The Viennese Vegetable Orchestra
Not just one strange instrument, but an entire ORCHESTRA! This enterprising group shops for the veggies in the morning, carves them up in the afternoon, and plays them in concert that evening. And THEN they chop them all up (minus the parts they touch with their lips) and serve a delicious soup to the audience. In a sense, this is probably every child's worst nightmare.
Forget John Holmes, THIS is the world's largest organ. Located in the Luray Caverns of Virginia, this instrument technically known as a Lithophone (an instrument made from rock) was invented by Leland W. Sprinkle. Legend has it, in 1956 he noted the musical resonance in the cave when his son banged his head on a low-hanging stalactite. Over several years, he found every tone on the Western musical scale on the formations, and painstakingly honed them for perfect pitch, and attached a small mallet to each.

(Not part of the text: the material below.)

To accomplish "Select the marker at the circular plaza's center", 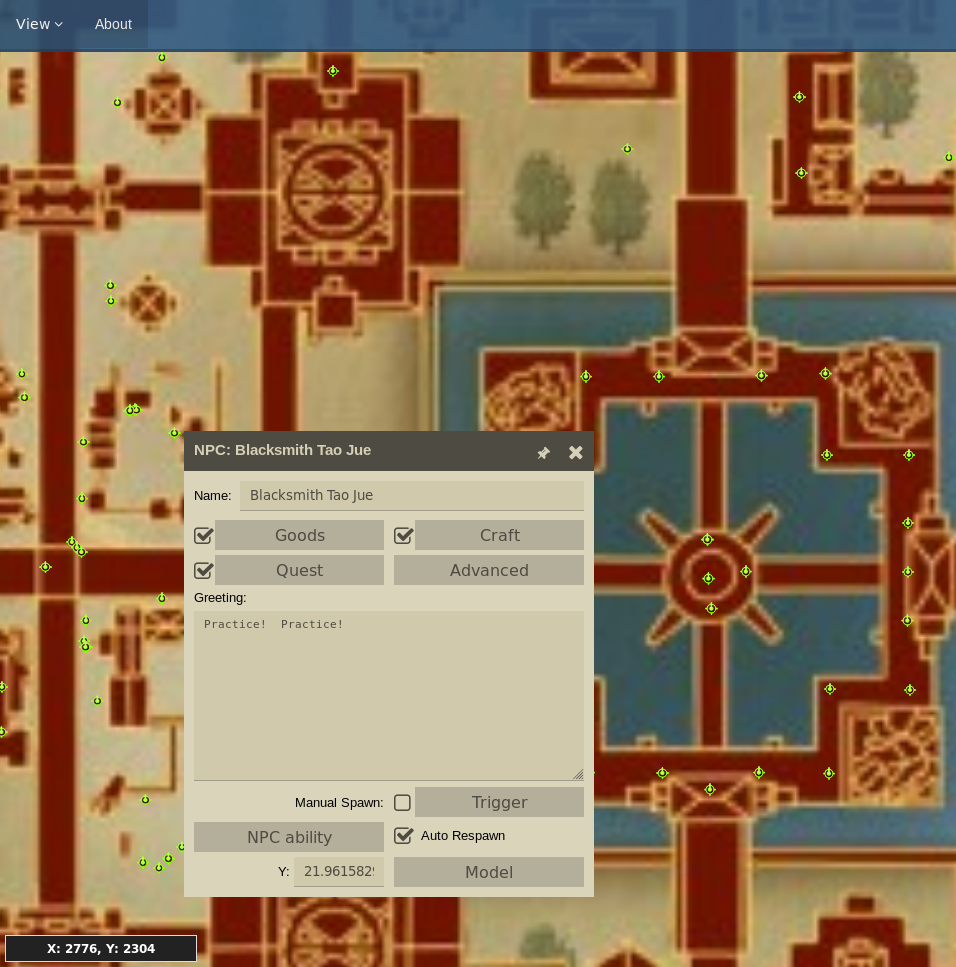I will 708,579.
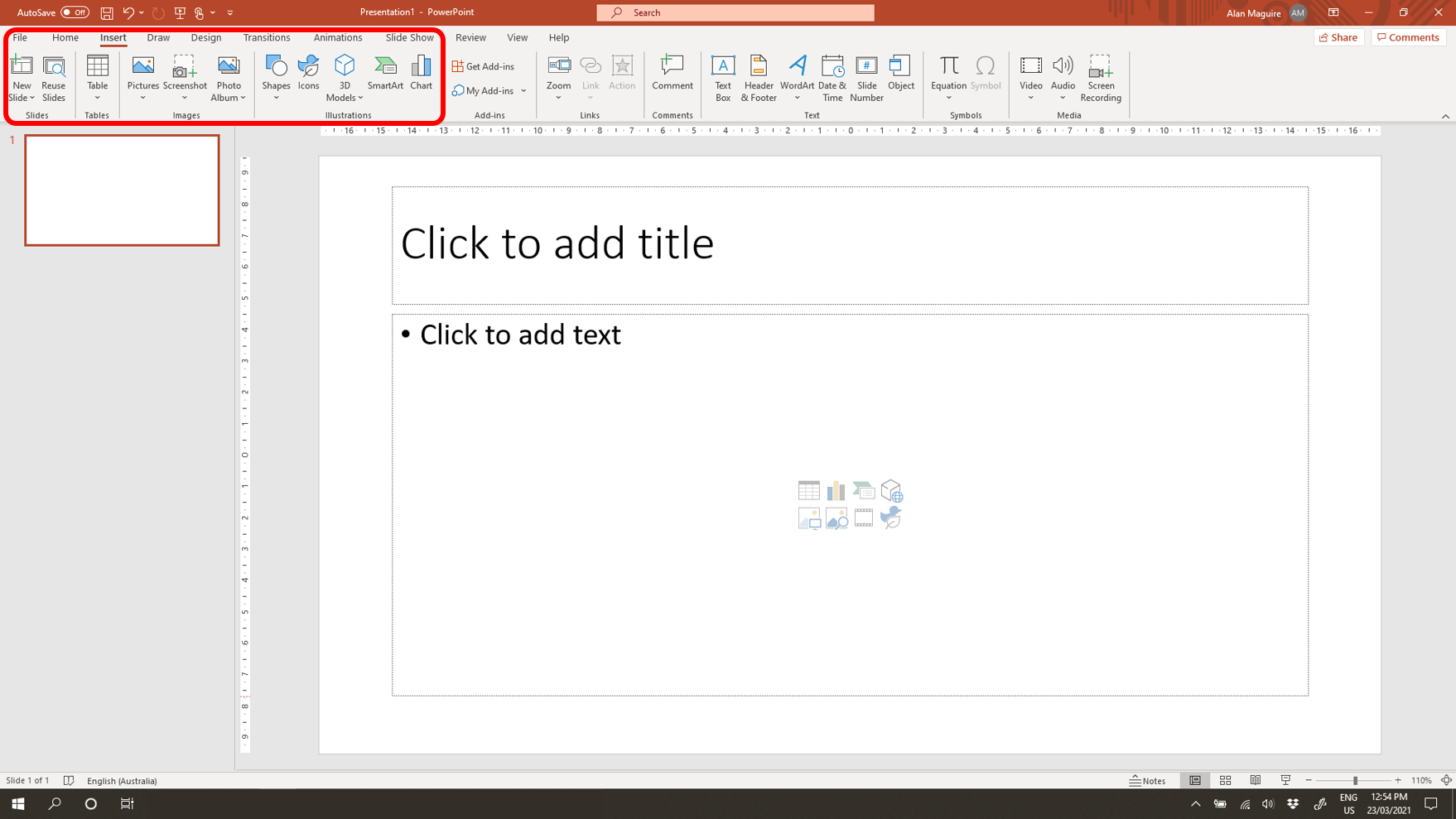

An electronic keyboard controls the organic organ, which can be heard throughout the 64-acre cavern. Watch and listen:
Leave it to ol' Ben Franklin to create this wonderfully odd instrument in 1761. Inspired by the sound of glass bowls (played by stroking the lid of a wine glass filled with water,) Franklin created this version, which reversed the concept. Thirty-seven bowls are arranged on a spindle and slowly spun. The player merely touches the glasses with wet fingertips. With Franklin's invention, more than two tones could be played at once, producing some hauntingly beautiful chords. In its heyday, more than 100 composers wrote for the instrument, including Mozart and Beethoven. No one is sure why it fell out of favor, but changing out one of the tones proved to be a real pain in the glass.
A man's home is his castle, and now, also his instrument. The Wege house, located on Northern Lake Michigan, is an experiment in living, created by Architect David Hanawalt and Bill Close, Sonic Installation Artist. Built like some kind of Byzantine harp, strings wind along the walls and through the halls, allowing family members and their guests to pluck or strum at random. Talk about living in harmony!
(Source | Photo | Via)
Ever since Nicola Tesla unleashed the spectacular Tesla Coil in 1891, it has been transfixed in the imagination - where would monster movies be without one?! In 2007, some enterprising inventors harnessed the low-voltage, high-frequency currents of the coil, and created the Zeusaphone. Named after the Greek God, this bizarre instrument electrifies even the most boring recital and is available for the mere mortal to purchase. Check it out:
Yeah, a lot of these gadgets are flashy and expensive, but what about something for the lonely cowpoke? Violinist/artist John Rose made it a goal to play and record the lilting sound of fences around the world with just a rosined bow. Here he is playing a barbed-wire fence in the outback of Australia. If you think about it, many fences are, in essence, just giant stringed instruments ready to be stroked. But be careful, that F-sharp can be really… er… sharp!
Atop a barren hilltop in Lancashire, England, stands this most unusual musical sculpture. Designed by architects Mike Tonkin and Anna Liu, the “tree” is comprised of a series of pipes, cut and stacked in a spiral fashion. When the wind is blowing (and when isn't the wind blowing in England?!) a mesmerizing tone echoes through the hillside, like a lost sound effect from a Pink Floyd album.